The central library is `@ricky0123/vad-react ^0.0.36`, which wraps Silero VAD running in an AudioWorklet. It requires the page to be cross-origin isolated (COOP + COEP headers) to use SharedArrayBuffer. The package ships ONNX model files and a worklet bundle that must either be served locally from `public/` or loaded from its default CDN URLs. The CDN default is simpler and acceptable for development; production should serve them locally.
Waveform visualization uses a standard Web Audio API AnalyserNode pattern: connect the microphone stream → AnalyserNode → read Uint8Array in requestAnimationFrame loop → render bars on a `<canvas>`. This is entirely in-browser with no extra library. Audio playback for synthesized responses uses the native `<audio>` HTML element with `URL.createObjectURL()` from a Blob received from POST /api/synthesize.
**Primary recommendation:** Install @ricky0123/vad-react, add COOP/COEP headers to Express static/vite-dev middleware, serve VAD assets from `ui/public/`, build five new components + two hooks as specified in 37-UI-SPEC.md, extend ChatInput + ChatMessage, wire voiceMode through useStreamingChat.
---
## Branch Context (Critical)
The current worktree branch (`gsd/phase-35-npx-buildthis-cli`) has only Phase 36 Task 1 committed (VoicePipelineService). The remaining Phase 36 deliverables live on a separate branch not yet merged:
| Phase 36 Deliverable | Git Commit | Status in Current Branch |
|---|---|---|
| VoicePipelineService | `0ed912c2` | **PRESENT** |
| nexus-settings voiceMode schema | `d0d7a23a` | **ABSENT** — must be built in 37 Wave 0 or assumed present |
| voiceMode in createMessageSchema | `b964c0e4` | **ABSENT** |
| POST /api/transcribe, POST /api/synthesize routes | `11508547` | **ABSENT** |
| voiceMode wiring in chat.ts stream route | `fd372eaf` | **ABSENT** |
**Implication for planning:** Wave 0 of Phase 37 must either (a) merge/cherry-pick the Phase 36 remainder, or (b) re-implement those 3 deliverables before building Phase 37 UI. The plan should treat Phase 36 tasks 2-3 as Wave 0 prerequisites and verify them before proceeding.

→ **PROBLEM SET**
1. In the voice UI notes, what does audio playback for synthesized responses use?
2. Retype the voice UI notes from "The central library" to "serve them locally.".
You won't need the material that follows the voice UI notes.

→ **ENTRIES SHOWN**
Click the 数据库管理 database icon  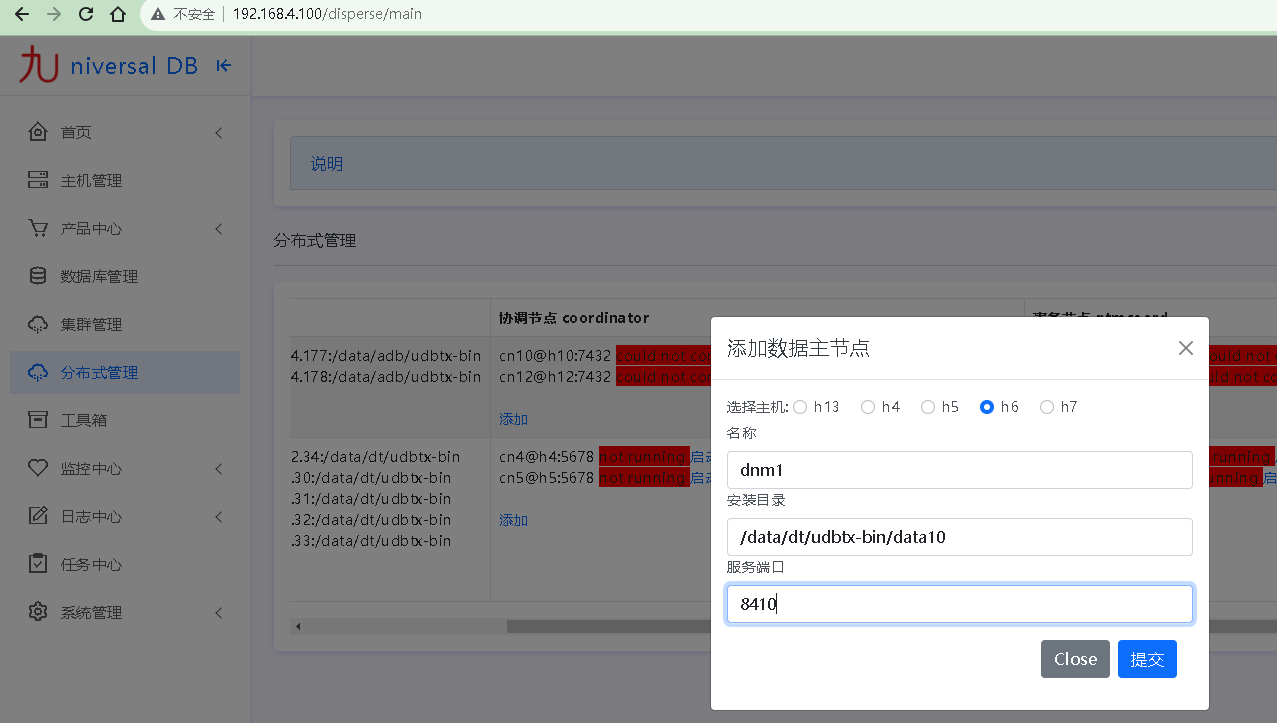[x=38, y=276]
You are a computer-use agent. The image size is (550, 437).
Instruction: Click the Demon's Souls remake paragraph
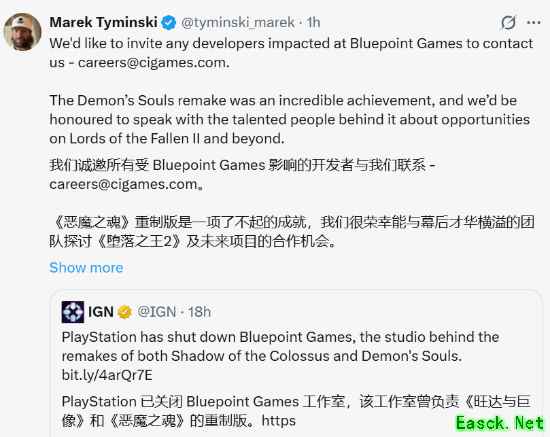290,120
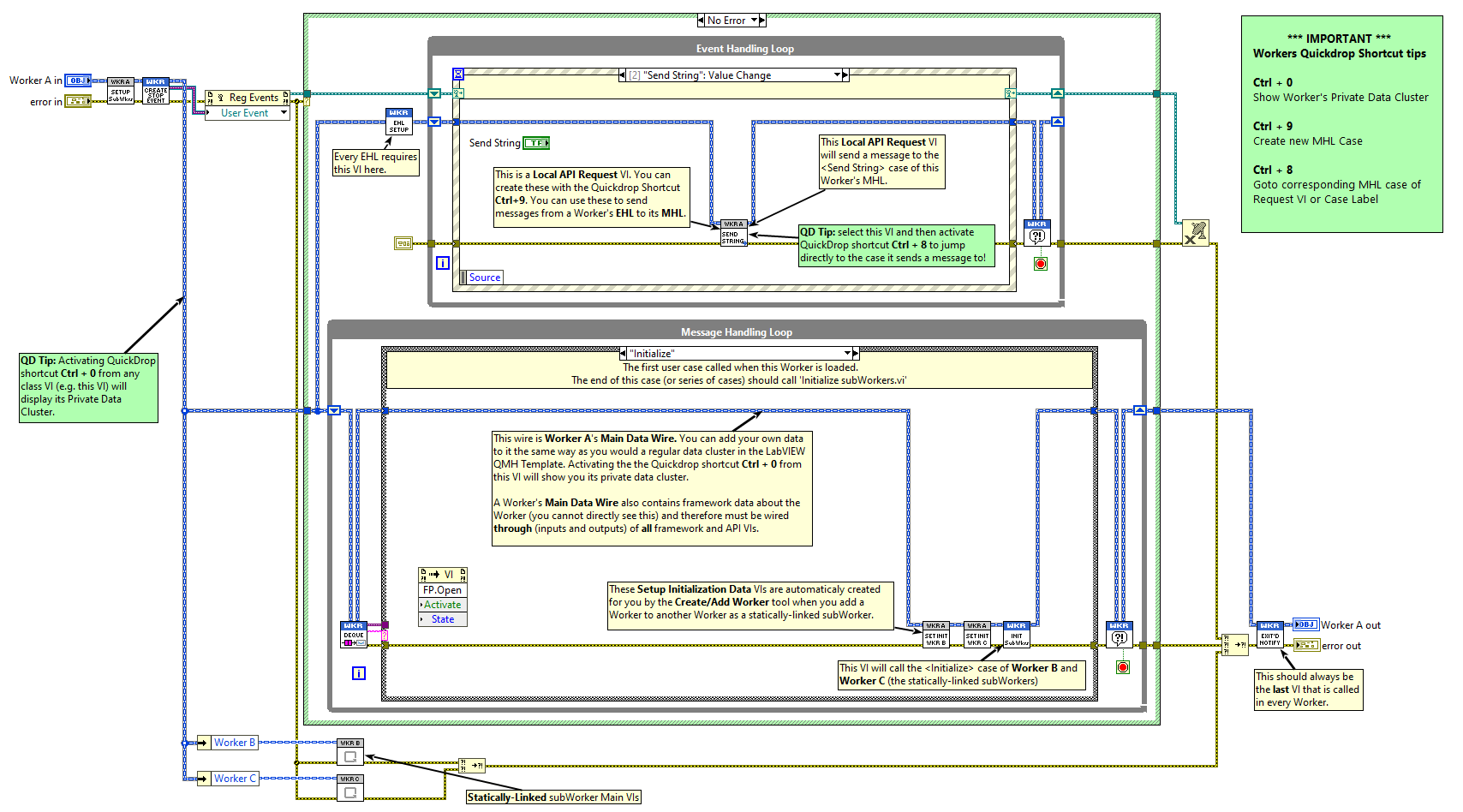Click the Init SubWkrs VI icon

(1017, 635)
---
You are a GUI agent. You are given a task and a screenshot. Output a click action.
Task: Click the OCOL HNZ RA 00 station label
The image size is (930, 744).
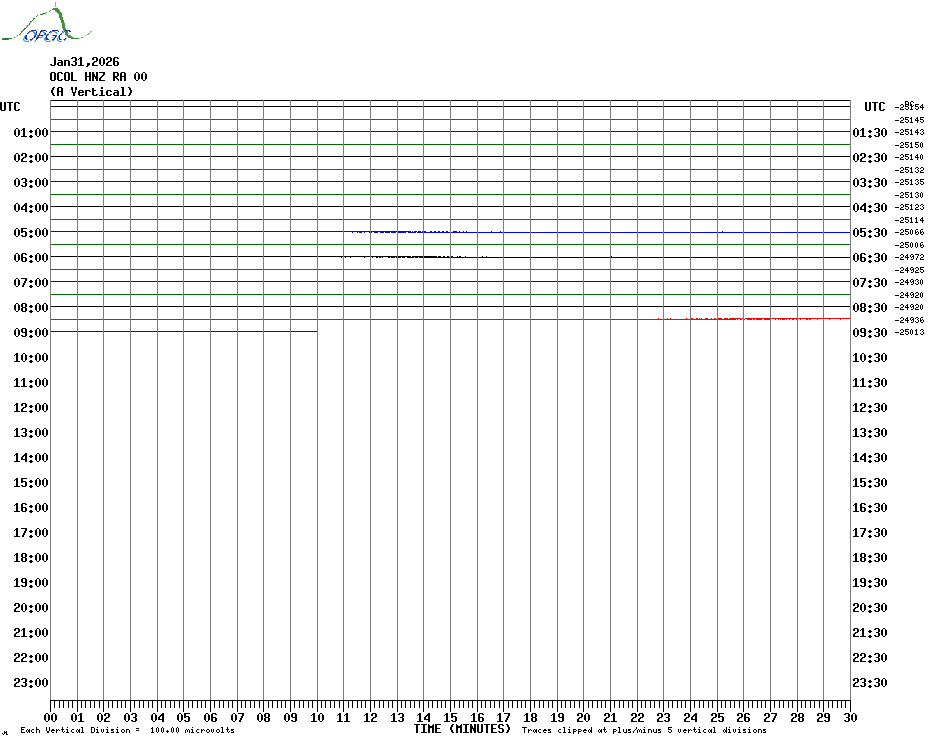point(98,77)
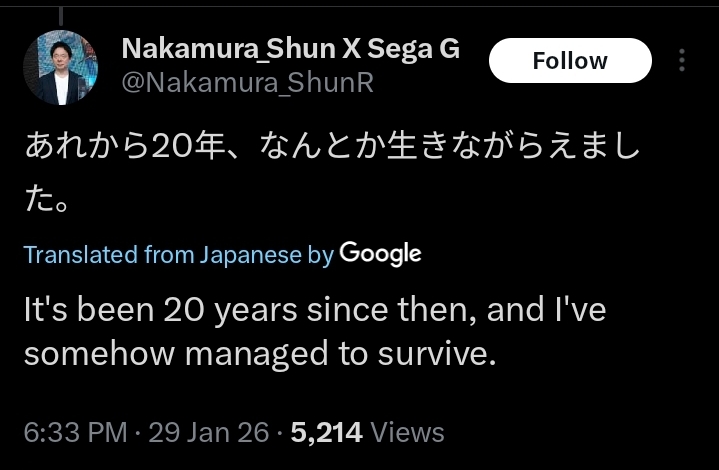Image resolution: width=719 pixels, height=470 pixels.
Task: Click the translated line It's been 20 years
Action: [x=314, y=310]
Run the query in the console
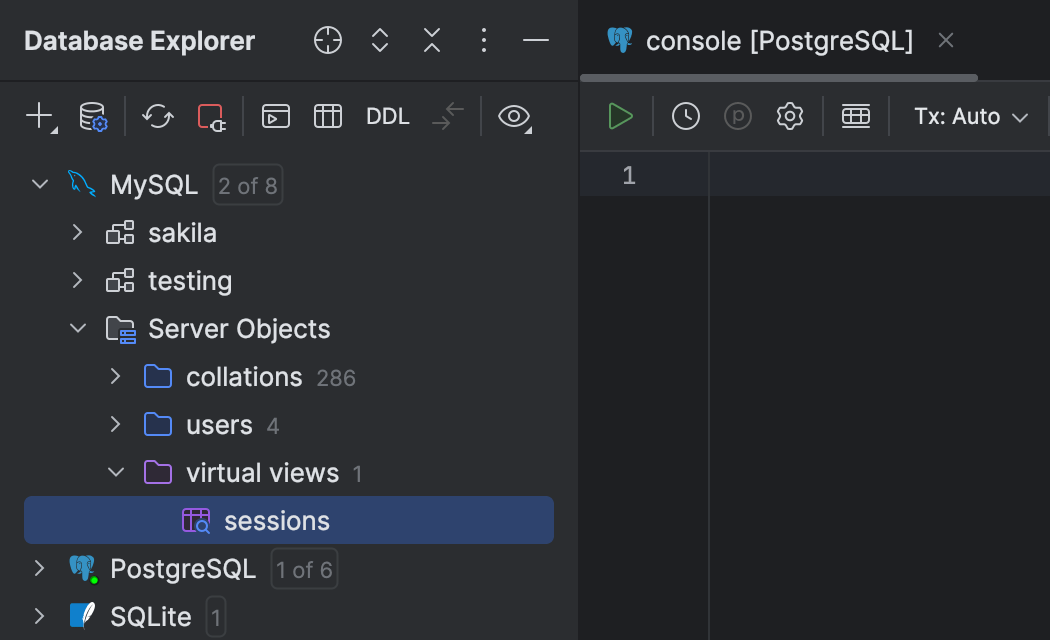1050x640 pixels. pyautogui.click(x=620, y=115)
* * *
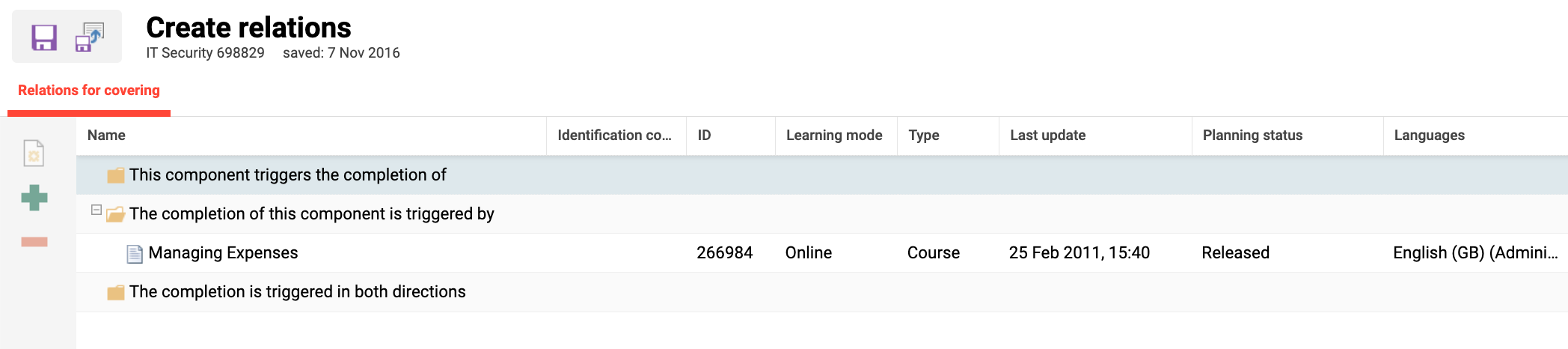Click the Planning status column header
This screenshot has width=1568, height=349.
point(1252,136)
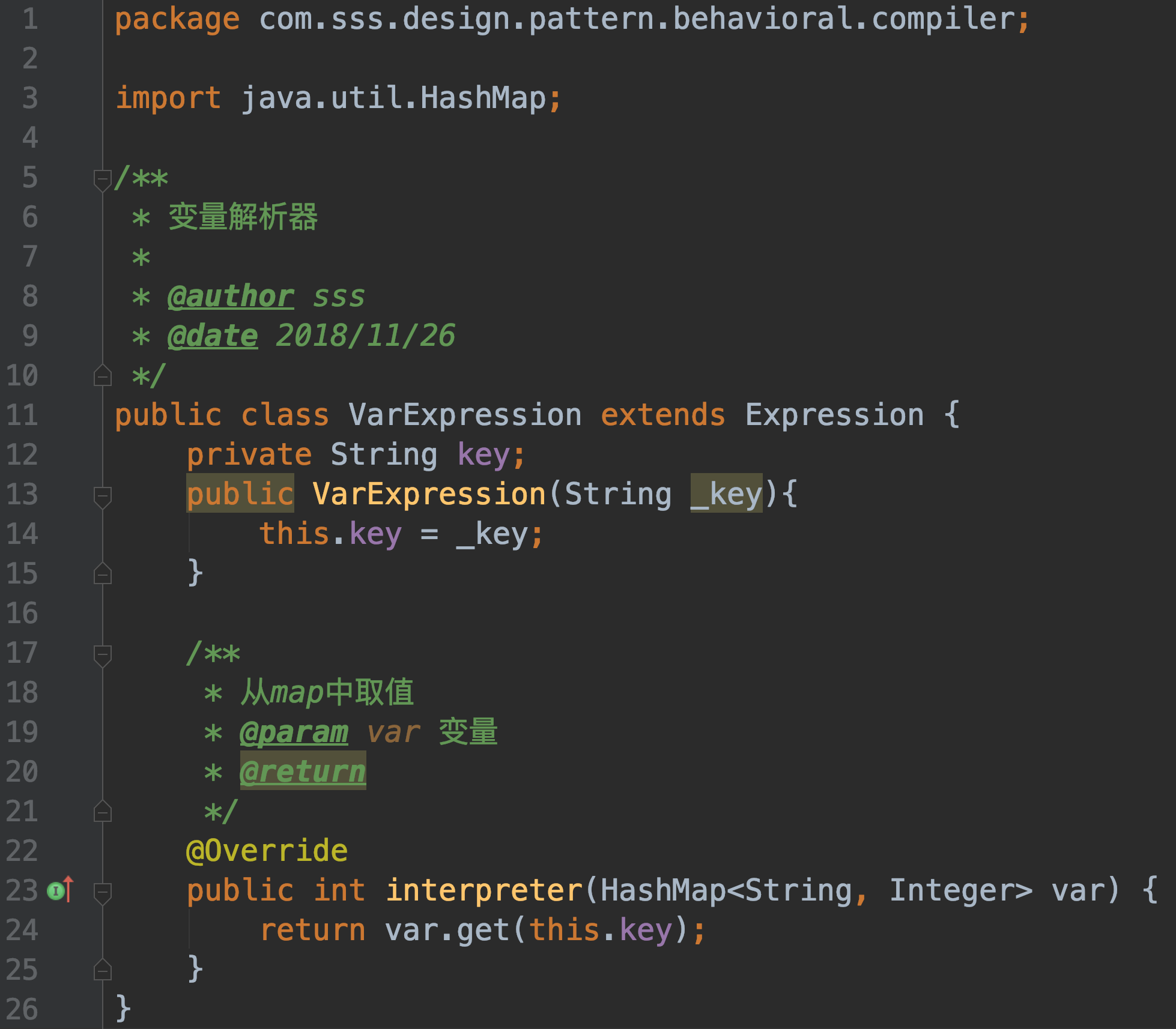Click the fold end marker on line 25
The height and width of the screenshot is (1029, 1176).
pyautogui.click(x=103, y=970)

→ **RESPONSES FOR EACH TASK**
1. It uses the native `<audio>` HTML element with `URL.createObjectURL()` from a Blob received from POST /api/synthesize.

2.
The central library is `@ricky0123/vad-react ^0.0.36`, which wraps Silero VAD running in an AudioWorklet. It requires the page to be cross-origin isolated (COOP + COEP headers) to use SharedArrayBuffer. The package ships ONNX model files and a worklet bundle that must either be served locally from `public/` or loaded from its default CDN URLs. The CDN default is simpler and acceptable for development; production should serve them locally.